Kapacitor - if value exceeds threshold for specified duration

Hi guys,

As I’m diving into Kapacitor more and more, I’m trying to refine my checks and alerts. One thing I’d like to check if you if a value meets a criteria (e.g. Exceeds a value, within s range) for a duration. This will help me exclude flapping and better get an idea if a metric has spiked for an extended period.

Currently im doing this by using timeShift a few times and comparing, but it’s messy and I’m sure there must be a better way. Is there a nice easy way to do this?

One example would be cpu usage > 90% for 1 minute, or even better, using one of the queries chronograf generated for me (:heart:️) cpu usage is 50% higher than the last 10 minute period, for at least 5 minutes.

Cheers!

To get to an exact answer, you need to share a bit more information, but the basics probably involve using a batch job like this example QueryNode | InfluxData Documentation Archive.

You would set the period to 10m and every to the frequency you want the job the run.

If you are sending the cpu_usage stats every minute, then you could simple count the number of instances over 50% using the WHERE clause. If you are sending the stats more or less frequently, then you would do the counting of values in a later function. Afterward, I would assume you would use AlertNode to see if the counted value exceeds the threshold and then outputs some message.

Please share more details about your data and its frequency if you want some specific query help.

Thanks for your reply.

I’ve spent a bit of time on this today, trying to figure out the best way to process this. In the end, I settled for a ‘critical rate’ per time window (Eg. alert if 30% of points for CPU usage are above 90% utilisation). Not sure how well this will work out, but I’ll give it a go.

So far I have Hastebin: Send and Save Text or Code Snippets for Free | Toptal® which pretty much does the job, the only issue I’m having is that the final measurement does not retain any of the tags (So, when I alert to Slack, I can’t pass the hosts’s name), Any suggestions how I can streamline this a bit?

EDIT: As per replay-live lacks tags data · Issue #1078 · influxdata/kapacitor · GitHub, it looks like the initial recording/query must contain a GROUP BY "tag" statement to retain tags. :+1:

Regards,
James.

As an aside, is it possible to utilise the following from an AlertNode?

Available Statistics:
alerts_triggered – Total number of alerts triggered
oks_triggered – Number of OK alerts triggered
infos_triggered – Number of Info alerts triggered
warns_triggered – Number of Warn alerts triggered
crits_triggered – Number of Crit alerts triggered

Because I could use that node to trigger my warns and alerts and use the value later, if I can get the values out somehow.

I’ve seen there’s a StatsNode which I might play with later.

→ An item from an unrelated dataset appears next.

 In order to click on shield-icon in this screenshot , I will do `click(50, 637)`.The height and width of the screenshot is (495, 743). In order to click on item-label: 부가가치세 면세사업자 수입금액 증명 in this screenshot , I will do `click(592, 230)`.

So far my 'x % of ‘critical’ alerts in a time window works out nicely to see if a host is persistently providing critical metrics :+1:

@absolutejam Hey, I’m trying to do something very similar to what you are, but the hastebin link no longer works. Can you re-post your script? Or did you find a better way to do this?

Hey @alexphillips, not sure if it’s the right one, but I have https://gitlab.com/absolutejam/tickscripts/blob/master/cpu_crit_rate_15m.tick saved which I think rings a bell.

Would the stateDuration node do what you want?

|stateDuration(lambda: “thing you want to count” > crit)
.unit(1m)
.as(‘critDuration’)

Then in your alert node

.crit(lambda: "critDuration > 5)

There is alittle bit more to it though stateDuration

Thats how i count it anyway

hope that helps